La nouvelle loi pénale espagnole pour mineurs et jeunes délinquants (décembre 2005)

(article paru dans la chronique de l’AIMJF de décembre 2005)

Dr. José Luis de la Cuesta, Président de l’Association Internationale de Droit Pénal, Directeur de l’Institut Basque de Criminologie (San Sebastián, Espagne)

Des changements importants sont survenus au fil de la dernière décennie du XXe siècle à l’intérieur du système de justice espagnole en ce qui concerne le traitement des mineurs et jeunes délinquants
(de la Cuesta, 1999, 101 ff.).

Abolition du système tutélaire (1991-1992)

L’ancienne législation tutélaire (datant de 1948) avait été déclarée anticonstitutionnelle (STC, 14 février 1991) et la Loi Organique 4/1992 avait provisoirement mis sur pied un modèle hybride : tutélaire / pénal / social.

Ce modèle - applicable aux délinquants âgés entre 12 et 16 ans - était tout d’abord basé sur le principe de la primauté de l’intérêt du mineur (Palacio Sánchez Izquierdo, 2000), considéré comme le critère déterminant pour l’intervention et qui se résume aux besoins d’éducation et de réintégration sociale ; il ne s’agit pas de punition ou de répression.

Par conséquent, la nouvelle procédure pénale a ouvert la voie à l’établissement de différents moyens de diversion de type anglo-saxon. Les mesures à appliquer sont définies selon certaines circonstances : la gravité de l’infraction, les caractéristiques du mineur, l’absence de violence ou d’intimidation, ainsi que les efforts du mineur à réparer sa faute envers la victime. Cette nouvelle procédure a aussi envisagé d’adresser les mineurs ayant commis des actes moins graves (sans violence ou intimidation) aux services sociaux, soit directement, soit après un avertissement.

La Loi Organique 4/1992 a en outre mis sur pied des équipes techniques, sur la demande insistante des auteurs (Beristain, 1995, XIV), composées d’un psychologue, d’un assistant social et d’un éducateur. Le "rôle prioritaire" (Urra Portillo, 1995, 8) de l’équipe consistait à rendre un rapport au procureur et au juge sur la situation psychologique, pédagogique et familiale du mineur, afin de rendre plus facile la prise de décisions concernant son éducation et sa réintégration sociale.

____

• [Consigne]:
Reprenez le texte ci-dessus sur la justice pénale des mineurs en Espagne et poursuivez sa rédaction à partir de sa dernière phrase.

• [Listing fourni]:

____

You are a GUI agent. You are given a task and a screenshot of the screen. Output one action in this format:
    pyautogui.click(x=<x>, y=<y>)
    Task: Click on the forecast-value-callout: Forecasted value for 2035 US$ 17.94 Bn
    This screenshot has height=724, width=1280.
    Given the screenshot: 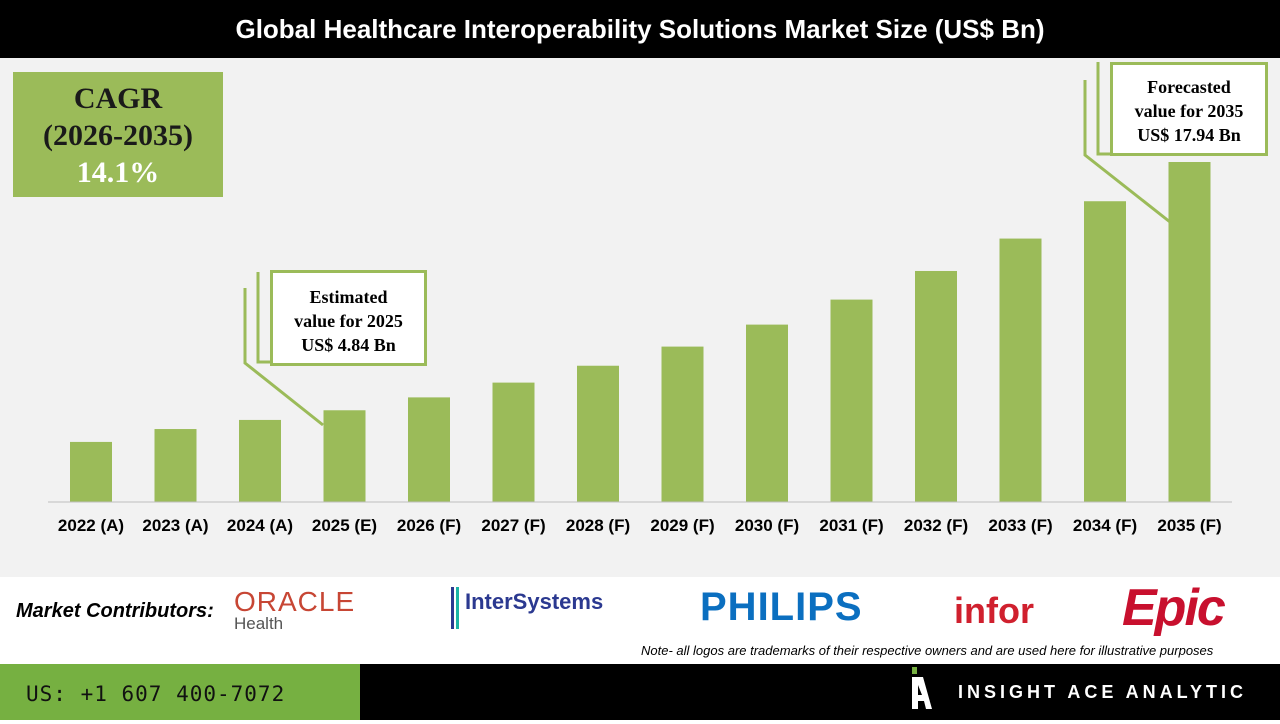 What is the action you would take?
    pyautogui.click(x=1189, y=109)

____

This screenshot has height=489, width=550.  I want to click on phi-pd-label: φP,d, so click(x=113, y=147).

____

• [Réponse attendue]:
En ce qui concerne les sanctions, de nouvelles mesures, pas du tout imaginatives (Manzana Laguardia, 1992, 2543) ou innovatrices, (López Caballero, 1994, 548), ont pris la forme d’interventions éducatives d’une durée de deux ans au maximum. Le principe de flexibilité pour choisir, décider et appliquer les mesures et l’utilisation de la détention exclusivement comme mesure ultima ratio étaient les caractéristiques principales de la loi dans cette matière.

L’approbation d’un nouveau Code Pénal (1995)

De plus, l’approbation d’un nouveau Code Pénal en 1995 en Espagne a eu une influence déterminante sur le développement de la nouvelle Loi Pénale pour Mineurs.

En effet, le nouveau Code Pénal a augmenté à 18 ans l’âge initial pour l’application de ses dispositions et a confié les poursuites pénales contre les auteurs plus jeunes à la loi qui réglemente la responsabilité pénale des mineurs, conservant ainsi temporairement le système introduit en 1992.
L’établissement d’un nouveau système de responsabilité pénale pour mineurs et jeunes délinquants (2000)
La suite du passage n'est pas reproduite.